Big data are long – that is, longitudinal

. The other useful feature of big data for social scientists is their lengthy time span. The longitudinal nature of big data creates a novel opportunity for the social sciences, which have historically encountered high costs and technical difficulties in collecting data over long periods of time. Having the possibility of studying the unfolding of social events can help to understand their processes. For example, Russell Neumann et al. (2014) revised the famous agenda-setting theory studying more than 100 million Twitter active users, archives of approximately 160 million active blogs, and 300,000 forums and message boards for one entire calendar year. Besides the size of the datasets in terms of users and documents involved, one year of tracking such data is a step forward from previous studies based on a much more limited time span. The span of the available digital data is limited to the diffusion of the related technologies, but the digitalization of archives of documents, when complete and in a good state, provides researchers with unprecedented opportunities. In general, the continuous recording of digital data means that the ‘recorder is always on’ and therefore we can reconstruct people’s expressed opinions, behaviour and choices for longer periods of time.

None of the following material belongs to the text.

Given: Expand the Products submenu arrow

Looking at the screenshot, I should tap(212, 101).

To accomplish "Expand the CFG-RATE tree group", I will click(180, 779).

Non-reactive heterogeneity, including behavioural

. Another important feature of big data is that they are not, in most cases, collected by means of direct elicitation of people. While surveys, interviews, experiments, etc. require the active engagement of participants, most digital data are collected in the background. People are barely aware of the process of data collection while they are using services or tools such smartphones, tablets or PCs. The advantage of this almost invisible footprint is to make the Hawthorne effect less likely. At the same time, this opacity of the data collection process does raise ethical concerns, as we will discuss later in the book. There is another important consequence of the invisibility of digital data collection: digital data and their enhanced large version, big data, are better suited to capture behavioural information than traditional social scientific instruments. We have already discussed the difference between self-reported and behavioural data. The latter type has been traditionally difficult to accurately collect, for large groups of people and over a long time. Now, let’s take the example of my smartphone GPS data: since it has been active, it has accurately tracked my movements for example over the past year. One year of movements by someone can reveal a great deal and is therefore an object of privacy protection. However, the possibility of using the aggregated data of a group of people or of a specific community in order to study mobility on roads and urban design issues is already being exploited by some city planners.